Criticism hounds Gov. Gavin Newsom over his plans for California gas tax dollars

A driver fills up at a gas station
State gas taxes have helped boost the average price of a gallon gasoline to $4.17 as of Monday, much higher than the national average of $2.63.
(Justin Sullivan / Getty Images)

As Gov. Gavin Newsom ratchets up California’s response to climate change, Republicans and even some in his own party are lashing out at his plans to tap into billions of dollars in gas taxes and vehicle fees earmarked for transportation projects.

The debate centers on the use of up to $5 billion generated annually by SB 1, a 2017 law that increased the gas tax and vehicle fees to address a backlog of road repairs and improve mass transit. Some 20% was dedicated for rail and mass transit, and the law specifies that $100 million annually will be used to build more bike paths, crosswalks and sidewalks.

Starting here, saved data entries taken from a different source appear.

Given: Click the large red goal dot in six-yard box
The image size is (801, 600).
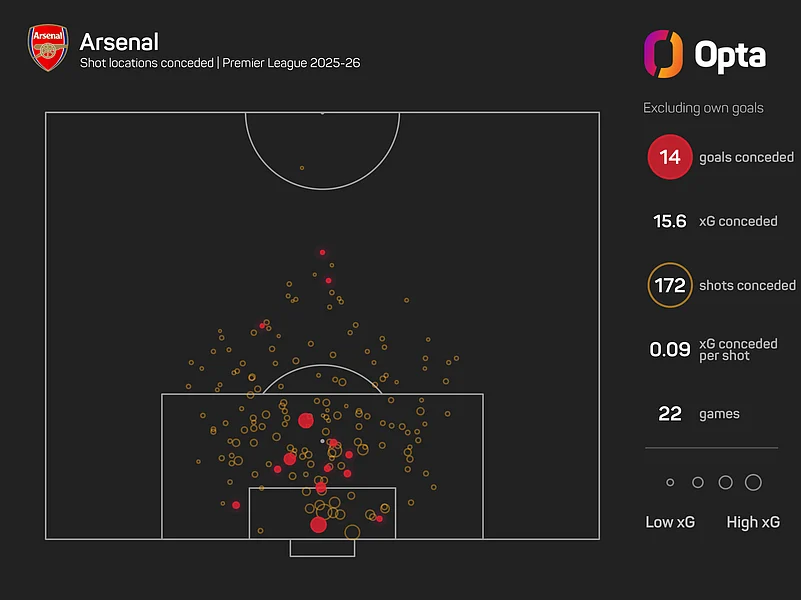Looking at the screenshot, I should [x=318, y=525].
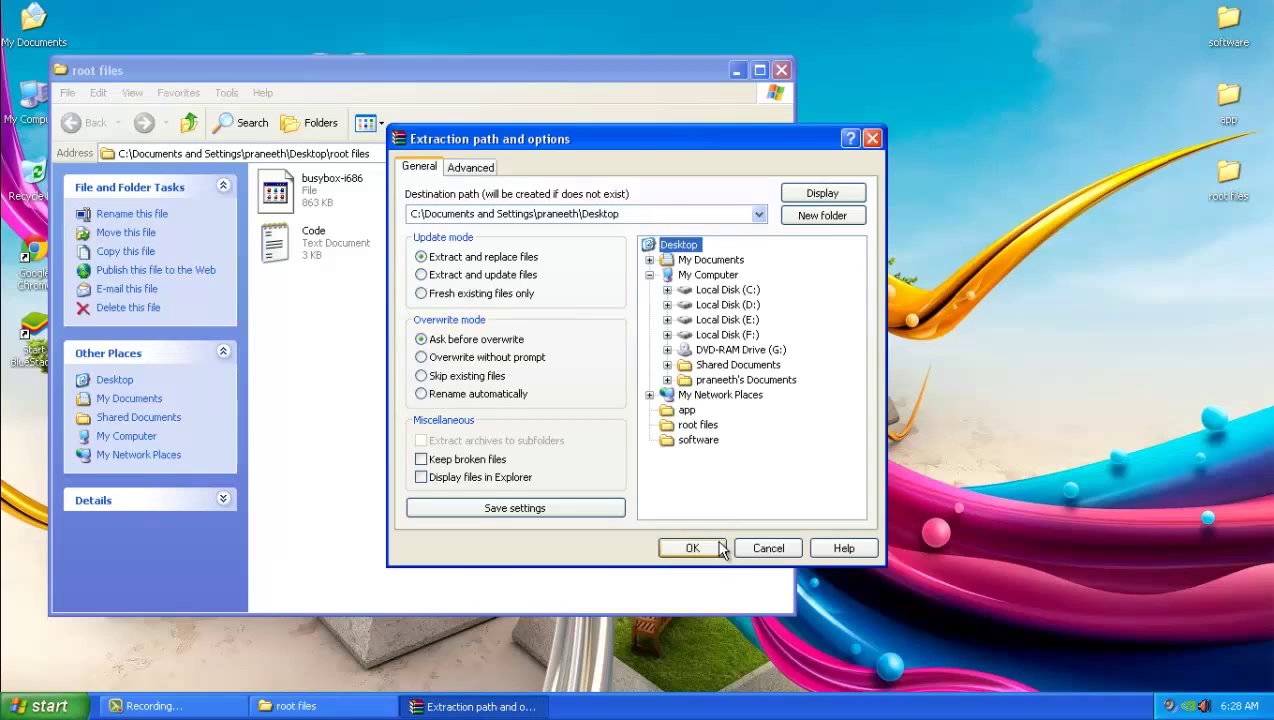Click the Back navigation icon
1274x720 pixels.
pyautogui.click(x=70, y=122)
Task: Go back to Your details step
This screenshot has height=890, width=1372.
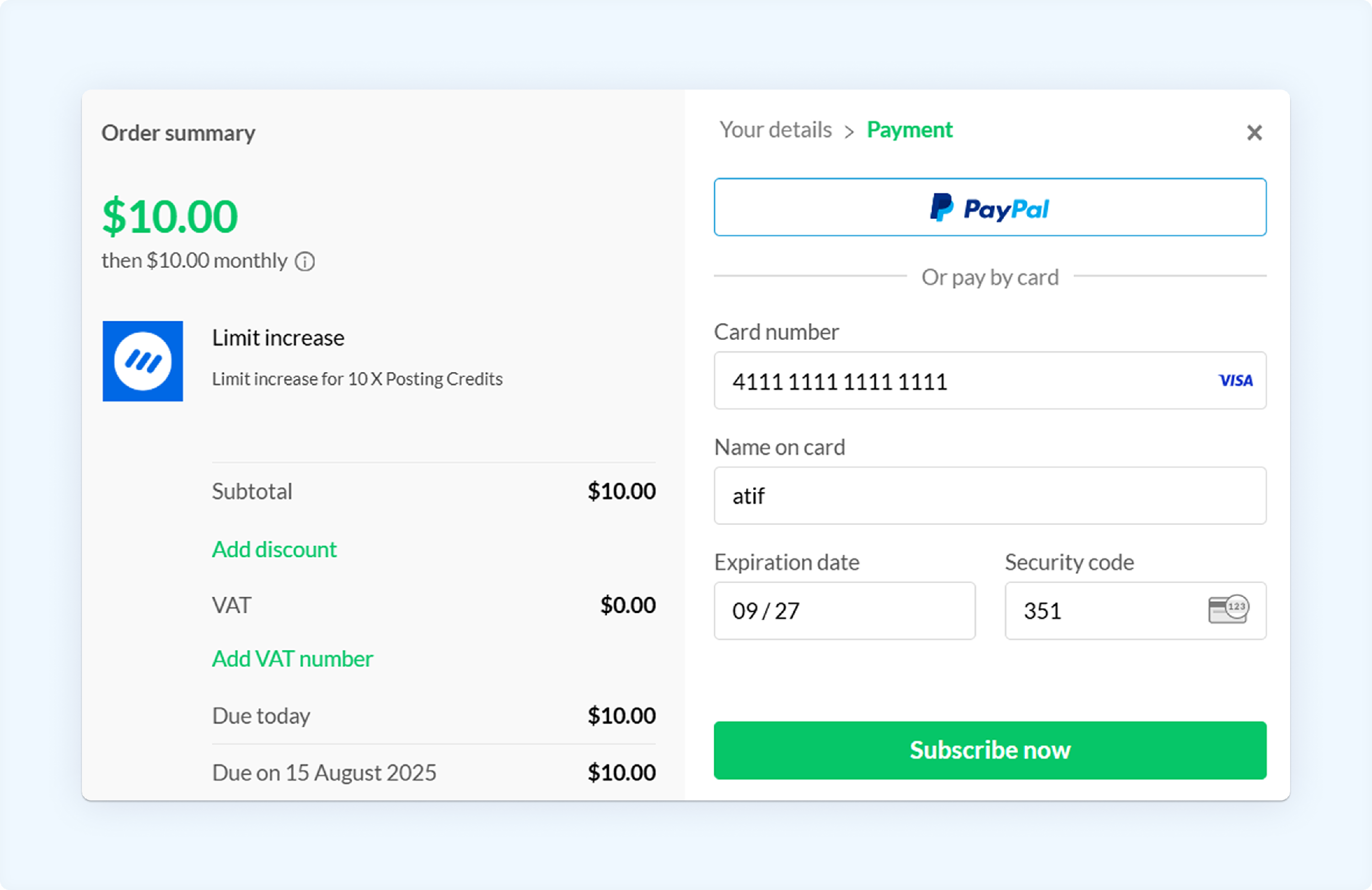Action: click(x=775, y=130)
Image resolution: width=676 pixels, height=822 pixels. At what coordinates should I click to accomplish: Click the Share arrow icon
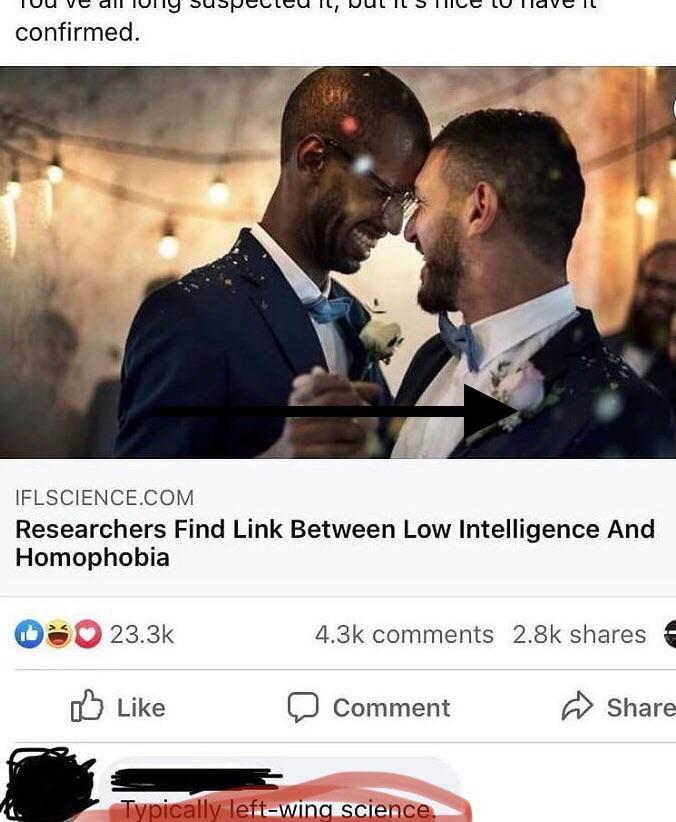point(577,706)
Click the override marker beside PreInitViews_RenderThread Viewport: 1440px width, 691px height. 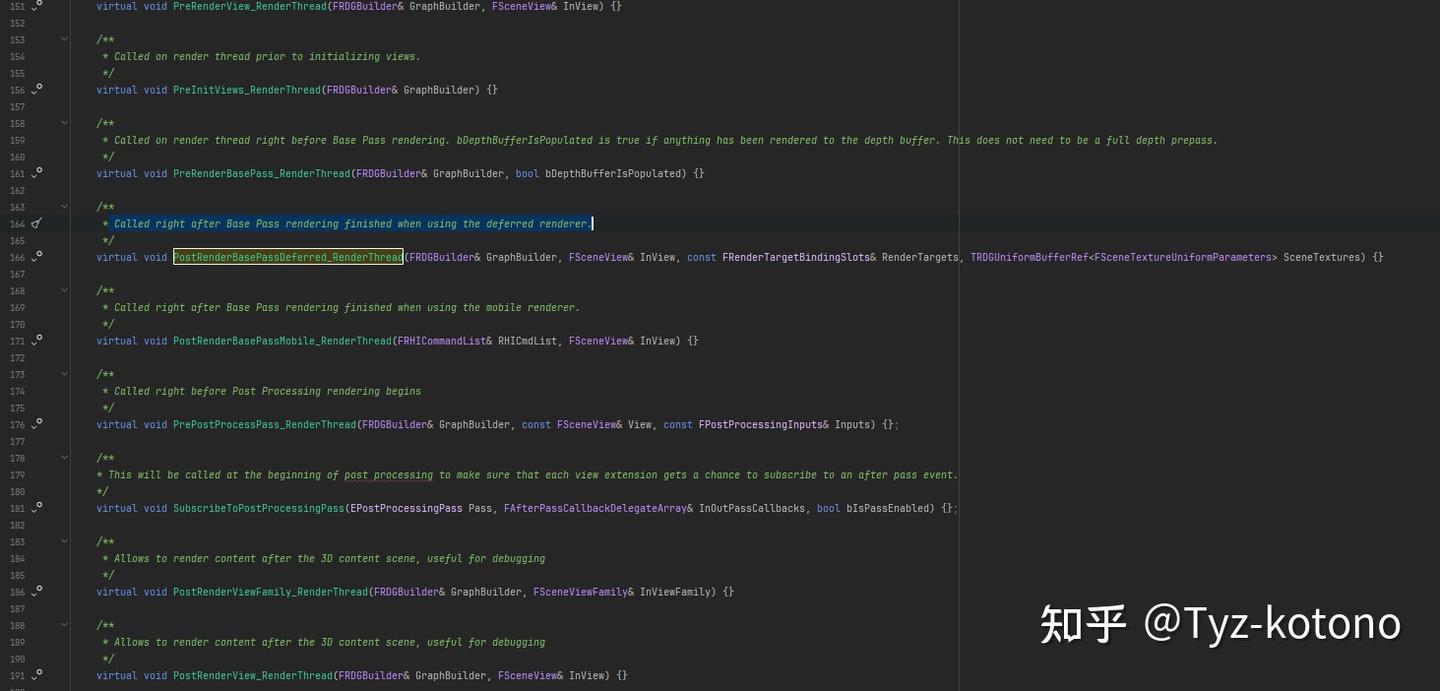tap(36, 89)
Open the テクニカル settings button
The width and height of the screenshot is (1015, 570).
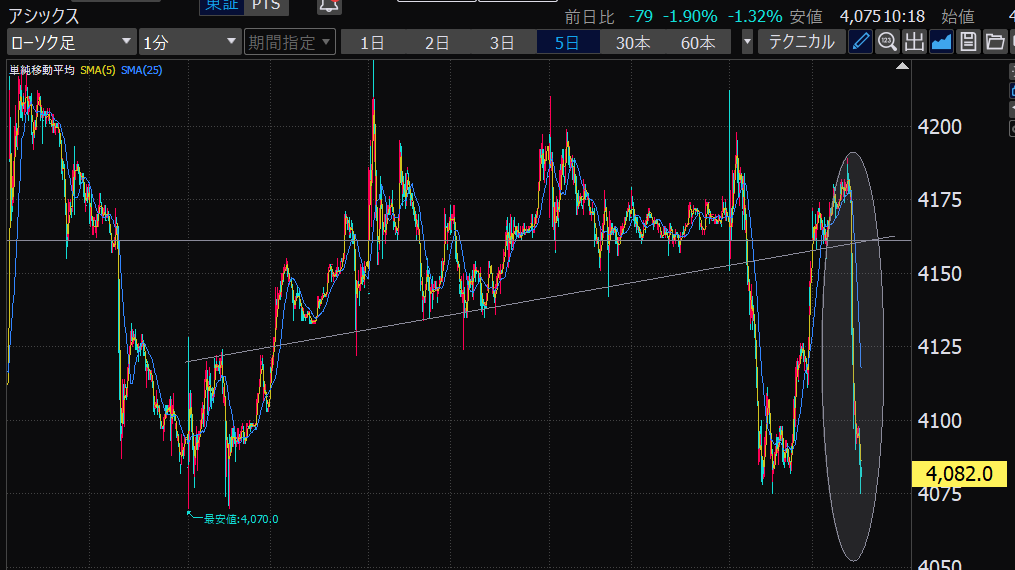tap(801, 42)
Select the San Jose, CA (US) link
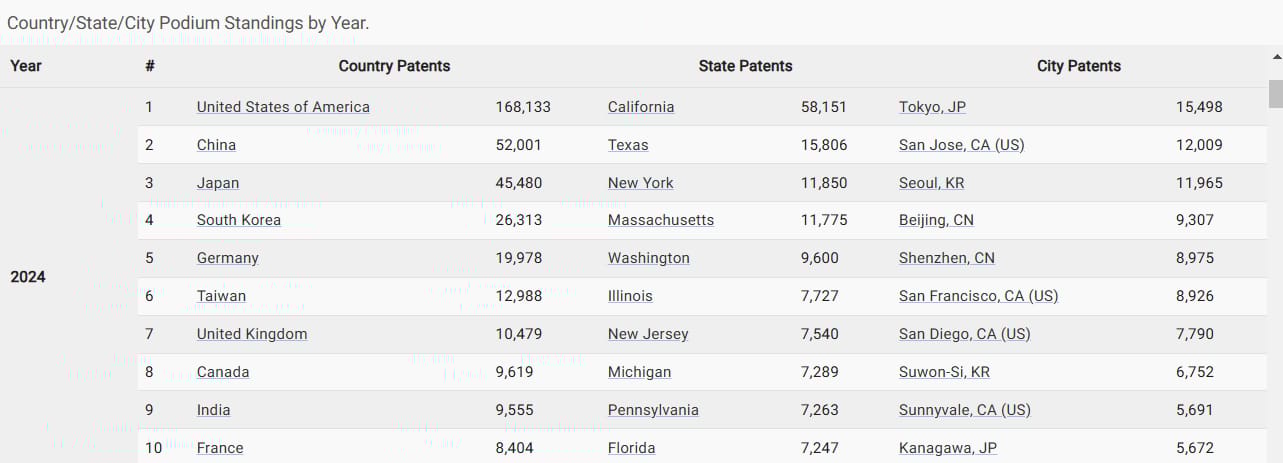 coord(962,145)
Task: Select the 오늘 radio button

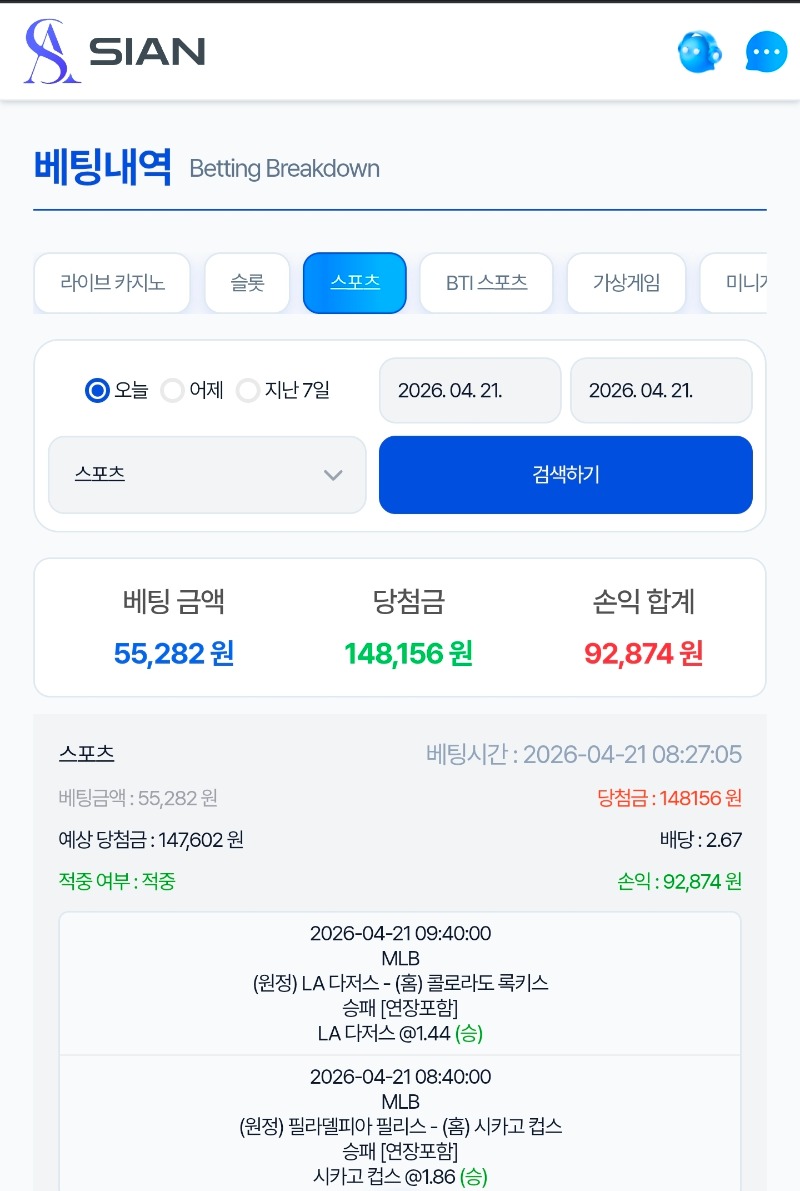Action: pos(97,390)
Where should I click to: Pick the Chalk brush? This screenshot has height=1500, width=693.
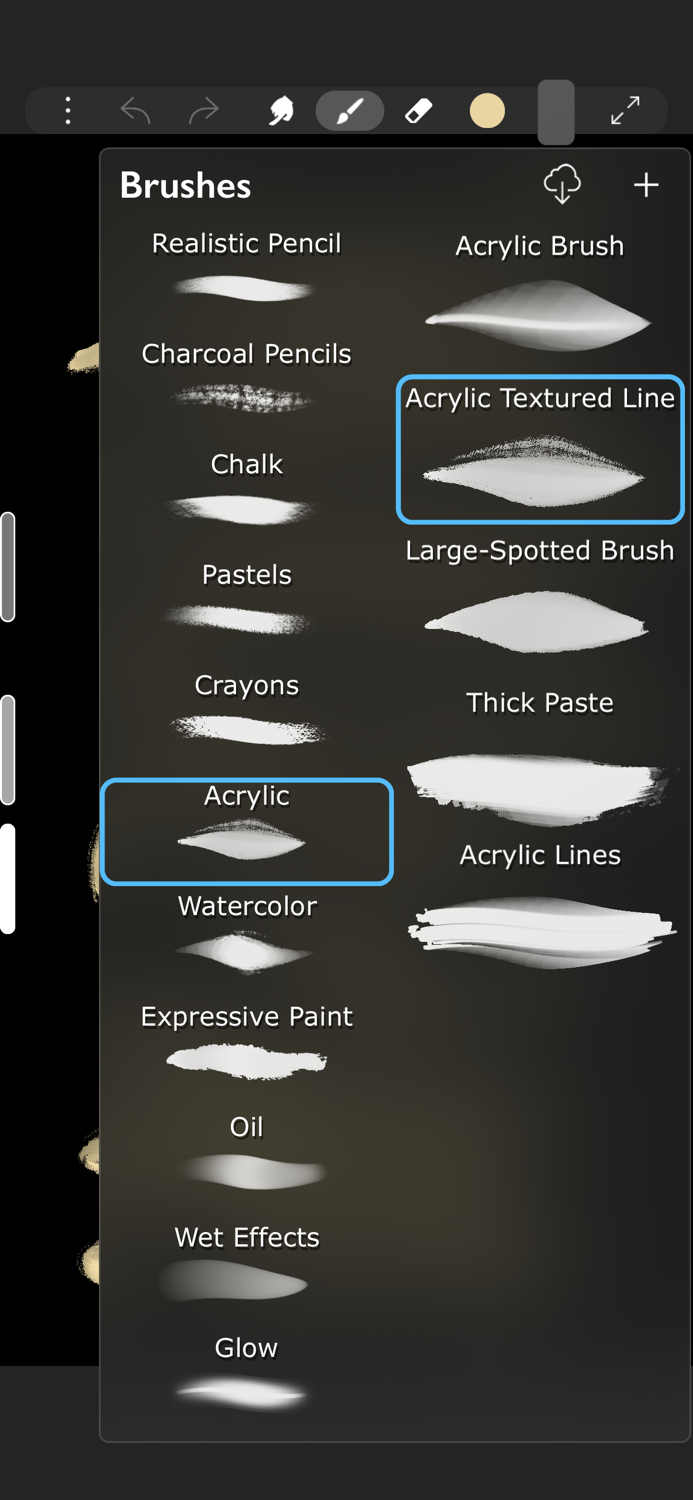tap(246, 488)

Newsom upset some fellow Democrats when he vetoed a bill Saturday that his administration said would have expanded the existing law’s $100 million in subsidies for bicyclist and pedestrian improvements to a yearly total of $1 billion.

“This veto is extremely disappointing,” said state Sen. Scott Wiener (D-San Francisco), author of the bill, which he said would fight climate change by making it safer for people to leave their cars behind. “Far too many of our state highways that run through local communities are dangerous for people who aren’t driving cars.”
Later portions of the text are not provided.